Day 1 of the conference was very intense and informative for an interdisciplinary audience and provided some suggestions for how to improve clinical practice.
The amygdala is constantly looking out for dangers and helps us evaluate the emotional significance of events. It facilitates social interactions as it enables us to read other people's minds. Further, the amygdala is involved in learning and episodic memory for important events. It is responsible for an implicit emotional memory of negative events to help us avoid adverse stimuli.

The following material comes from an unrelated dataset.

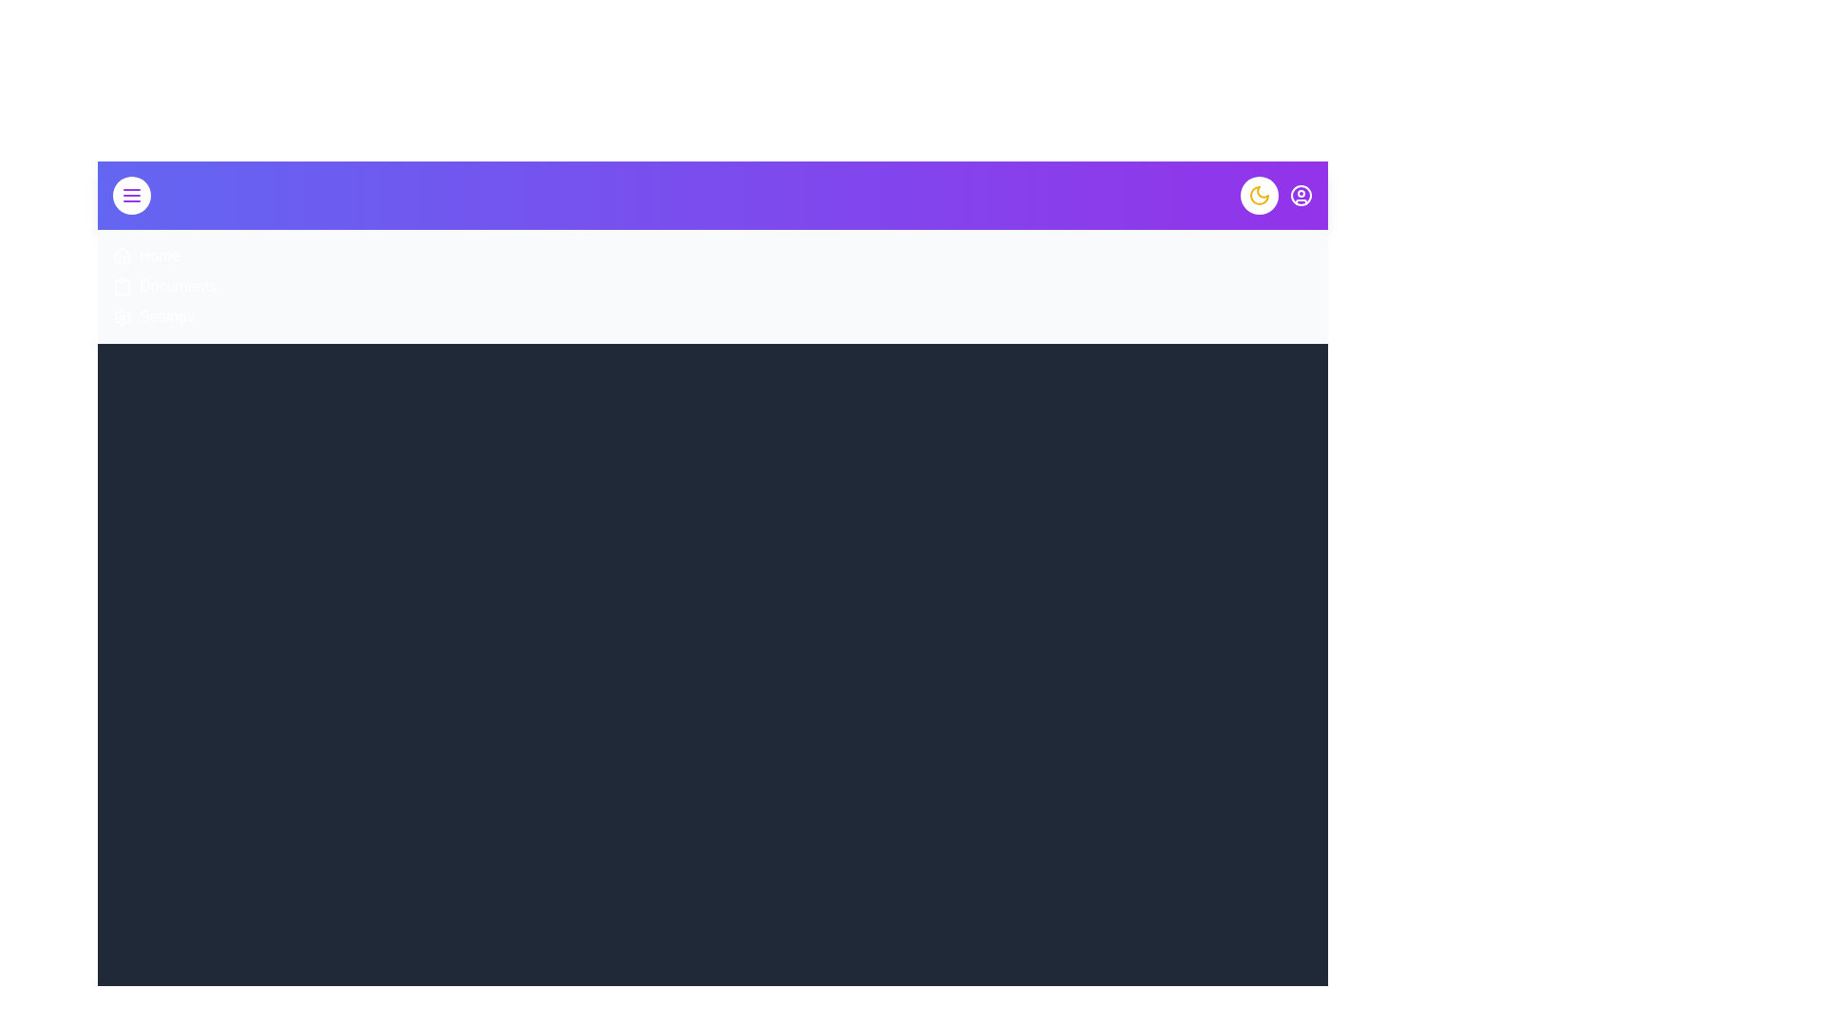 The image size is (1824, 1026). Describe the element at coordinates (165, 316) in the screenshot. I see `the menu item Settings` at that location.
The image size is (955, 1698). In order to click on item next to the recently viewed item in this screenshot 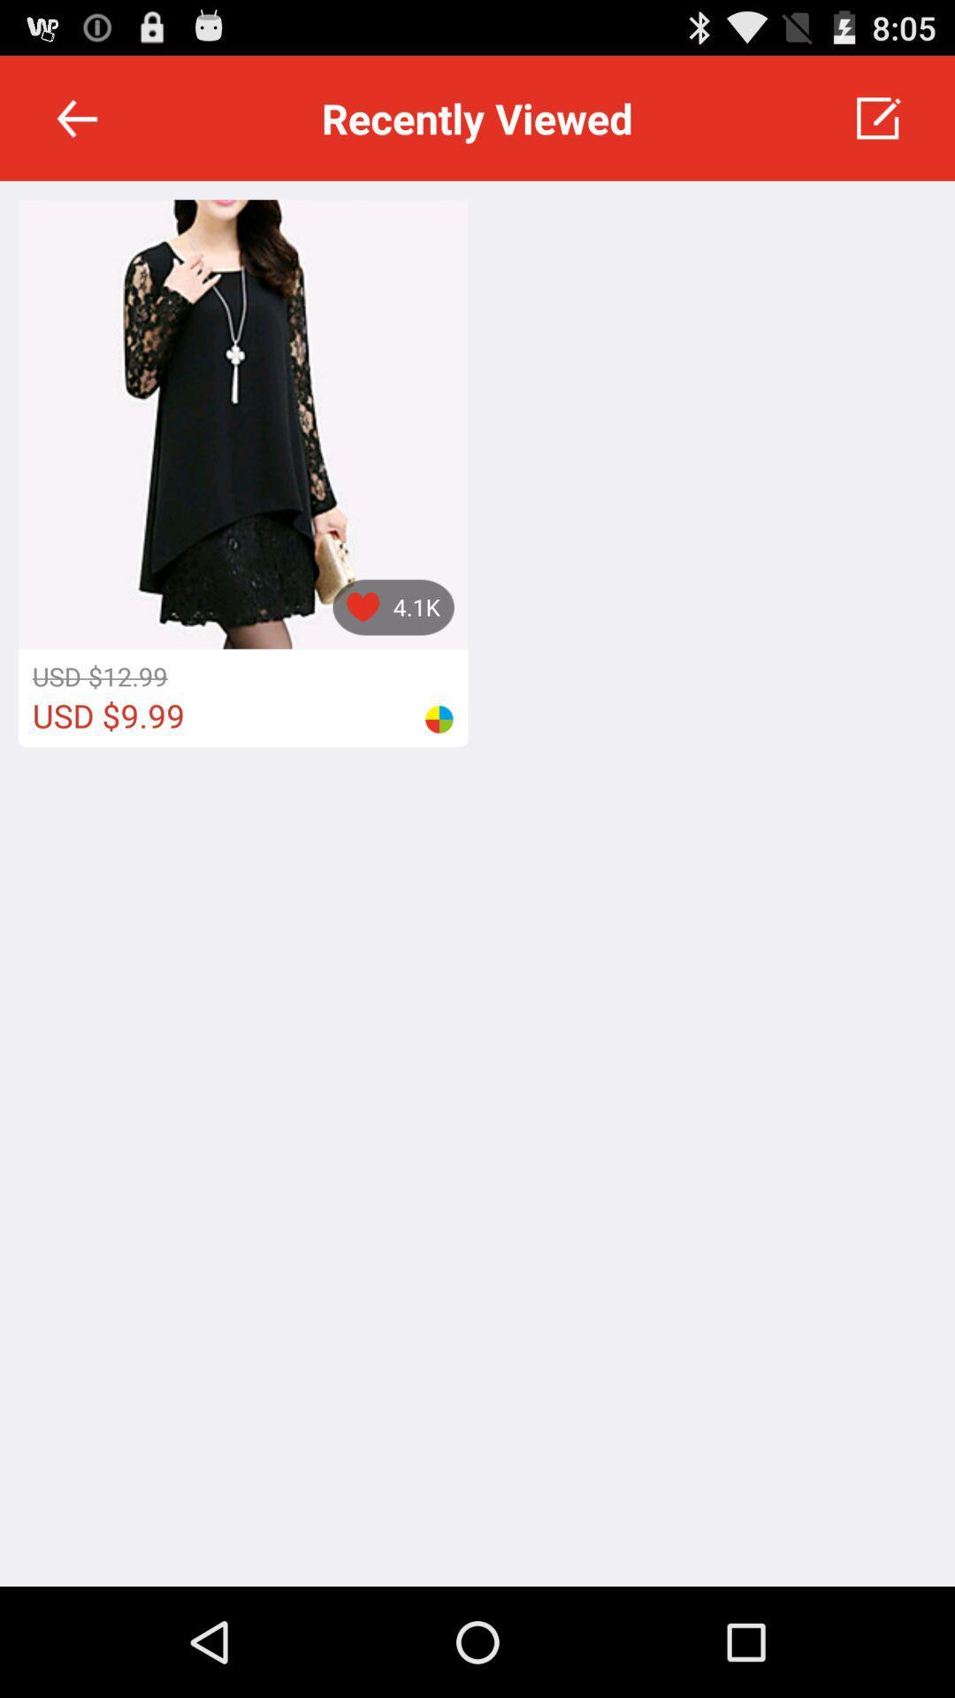, I will do `click(76, 117)`.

The amygdala is for assessing environmental cues to determine the adequate response to threats. So patients without the amygdala are fearless but it is possible to experimentally induce a panic attack by giving them the impression that they are suffocating. So the amygdala is not necessary for feeling scared (the hypothalamus is).

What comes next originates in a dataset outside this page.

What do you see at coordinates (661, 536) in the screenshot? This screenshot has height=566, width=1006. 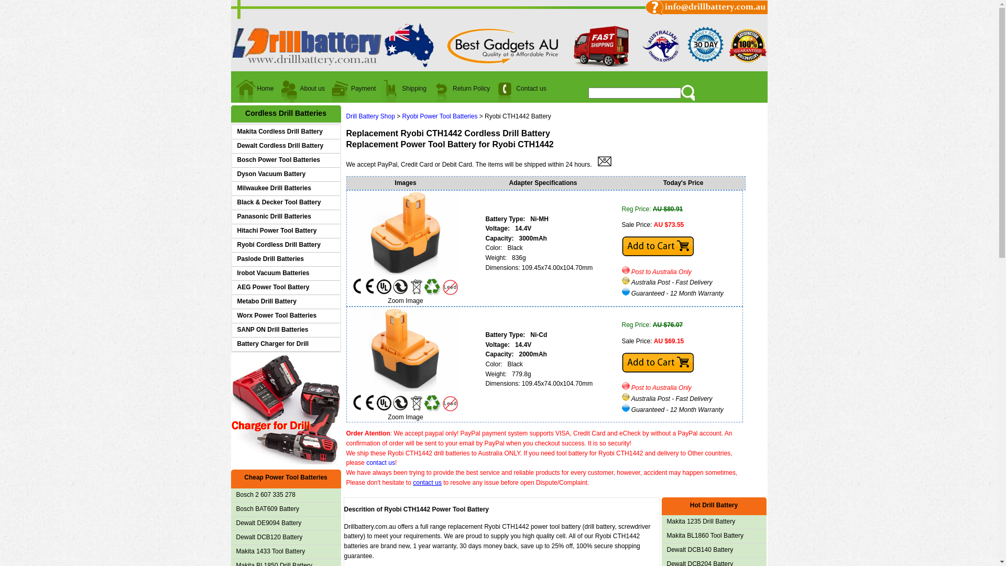 I see `'Makita BL1860 Tool Battery'` at bounding box center [661, 536].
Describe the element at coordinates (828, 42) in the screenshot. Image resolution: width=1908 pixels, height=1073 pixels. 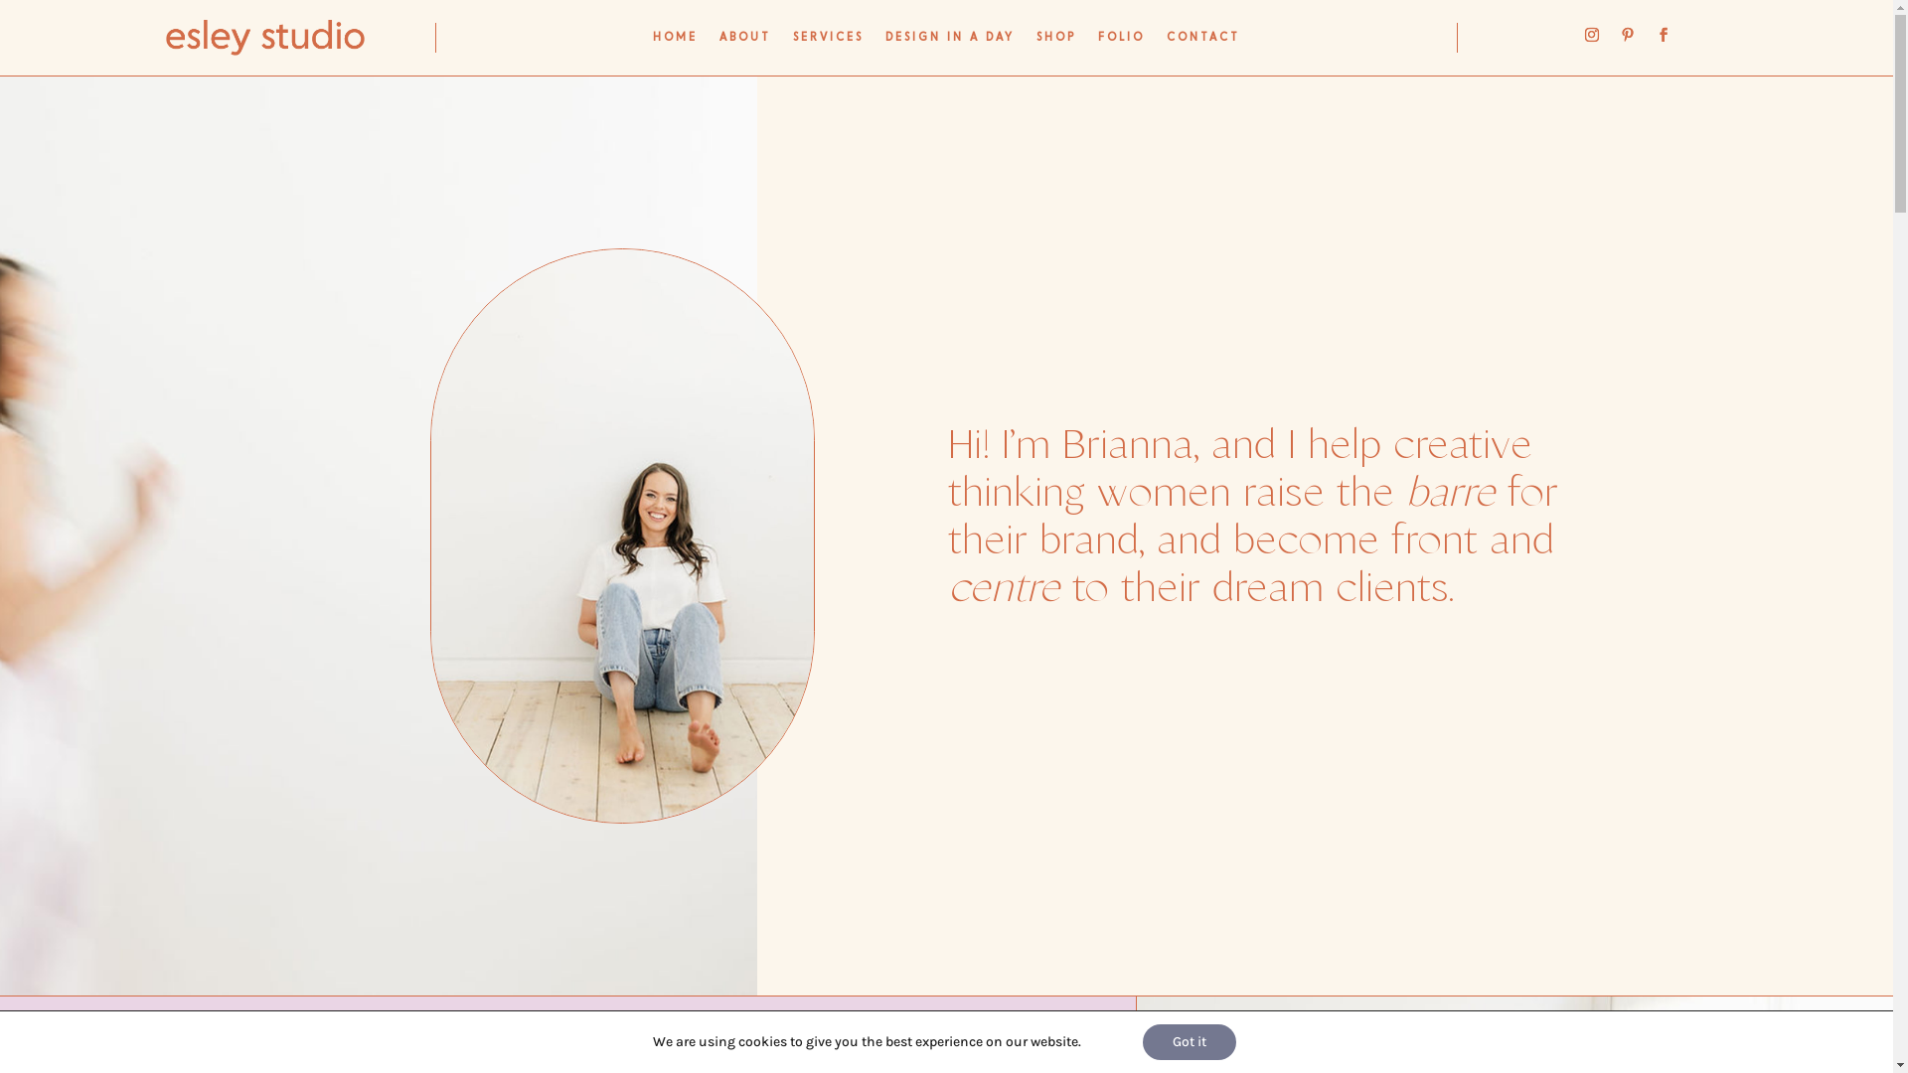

The second speaker, Nandini Mullatti (King's College London), described the role of neurophysiology in mental health settings with a focus on epilepsy. By looking at some patients' history and at the manifestation of unusual symptoms (e.g., a woman claiming "she was losing her face"), Mullatti showed that clinical neurophysiology provides evidence to decide whether symptoms are organic or functional and further has an important role to play in the evaluation of functional symptoms.
The third speaker in this session, Oliver Robinson (University College London), addressed the history of neuroimaging in mood and anxiety. He focused on depression (unipolar and bipolar) and showed some inconsistent imaging results about whether these conditions are correlated with increased or decreased activity in the subgenual cingulate region of the brain.

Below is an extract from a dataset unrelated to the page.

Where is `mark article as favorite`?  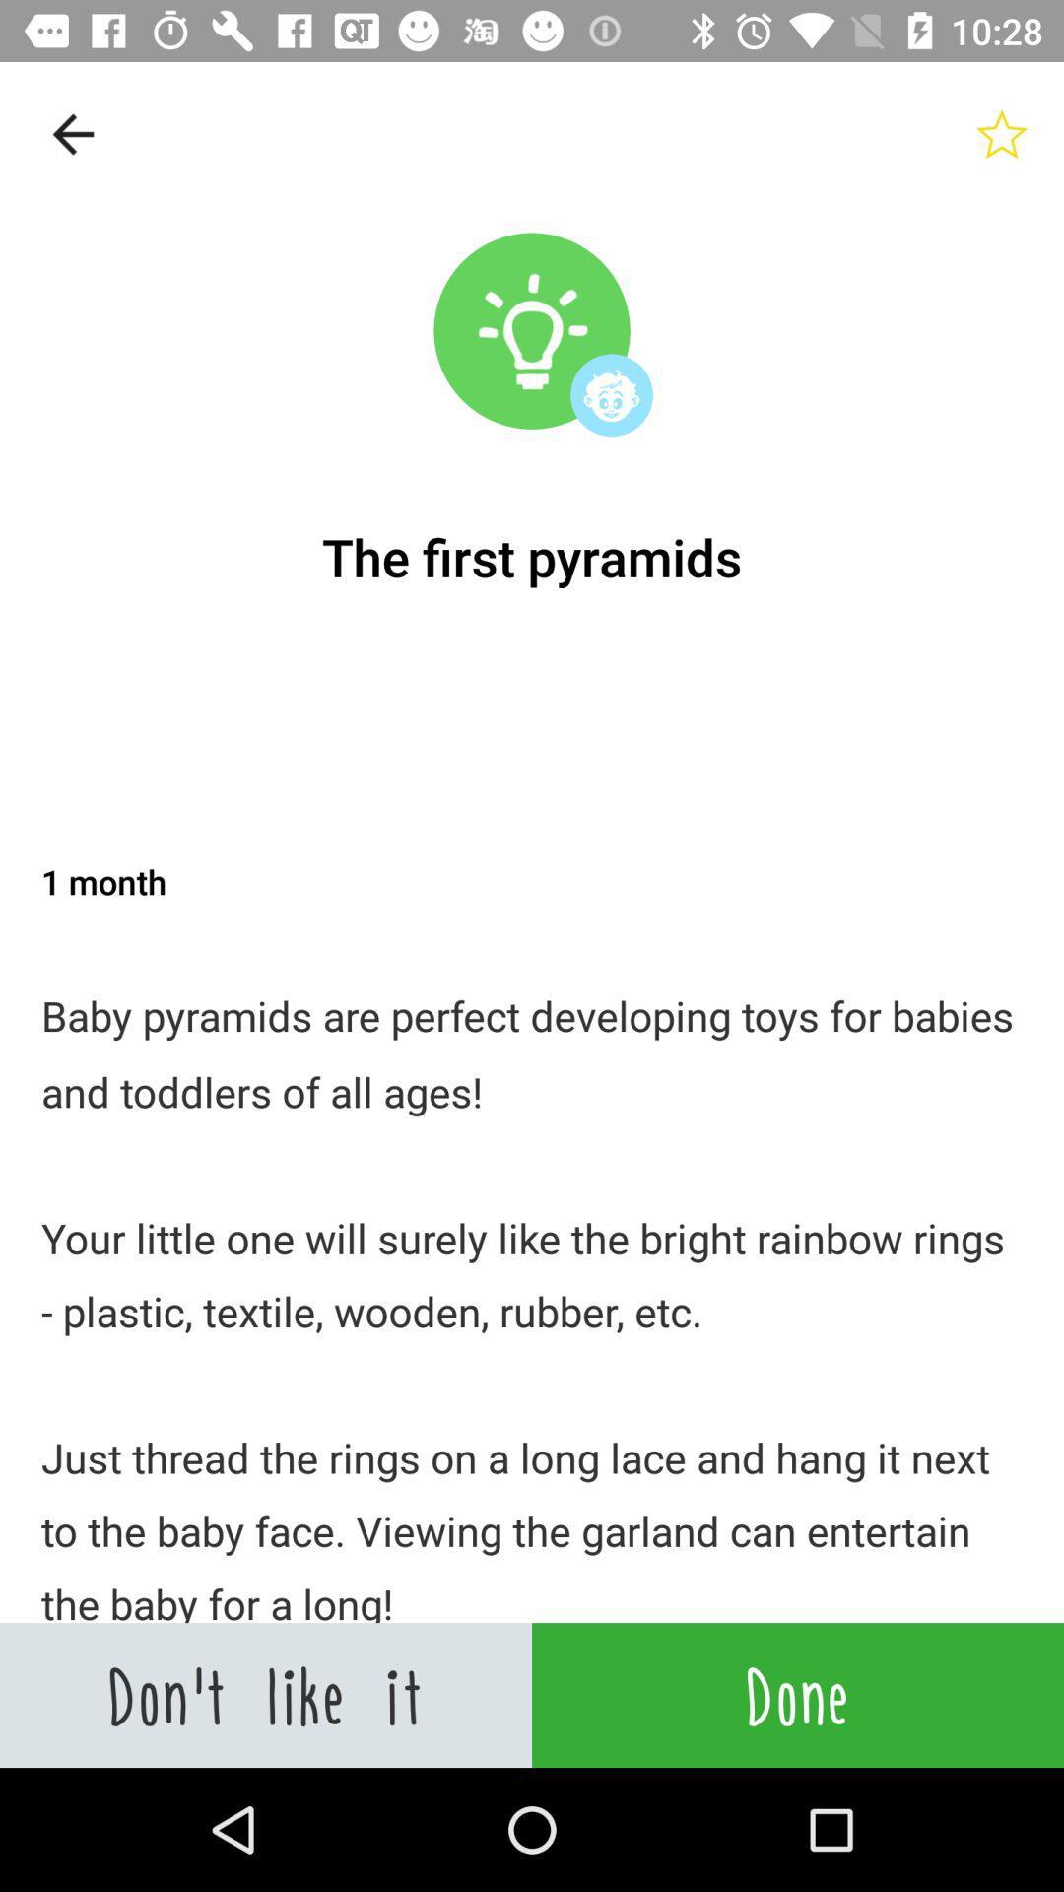 mark article as favorite is located at coordinates (1002, 133).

In the second session, on Conceptions of the Mind, Andrea Cavanna (Aston University) presented on behavioural neurology. He started from a clear and engaging summary of the evolution of the human brain to characterise some disorders as the reptilian brain taking over and no longer being kept in check by the innovations to be found in the mammalian or neo-mammalian brain. Cavanna used the case of Tourette syndrome to illustrate some of the key points.
I was the second speaker (Lisa Bortolotti, University of Birmingham) and talked about how the delusions literature can inform our conception of beliefs, rationality, and mental health. In short, I argued that some commonly held beliefs about the consequences of irrationality are revealed to be myths once we take delusions to be paradigmatic instances of epistemic irrationality.
I made a case for the following: (1) epistemically irrational beliefs are not un-understandable and can help us interpret affective responses and behaviour; (2) epistemically irrational beliefs are not all bad, and can have beneficial consequences for wellbeing, knowledge, and success; (3) epistemically irrational beliefs are not an exception in a largely rational belief system.
Karl Friston (University of College London) was the third speaker in the Conceptions of the Mind session. He started explaining the signs and symptoms of schizophrenia in terms of false inference and introduced the history of the Bayesian brain theory. Perception is hypothesis casting and most of what we do is go through life minimising prediction error. This approach gives us a good story of the positive symptoms of schizophrenia: sensory constraints are disconnected from the higher end of the process where we adopt beliefs that are models of the world.
Day 1 of the conference was very intense and informative for an interdisciplinary audience and provided some suggestions for how to improve clinical practice.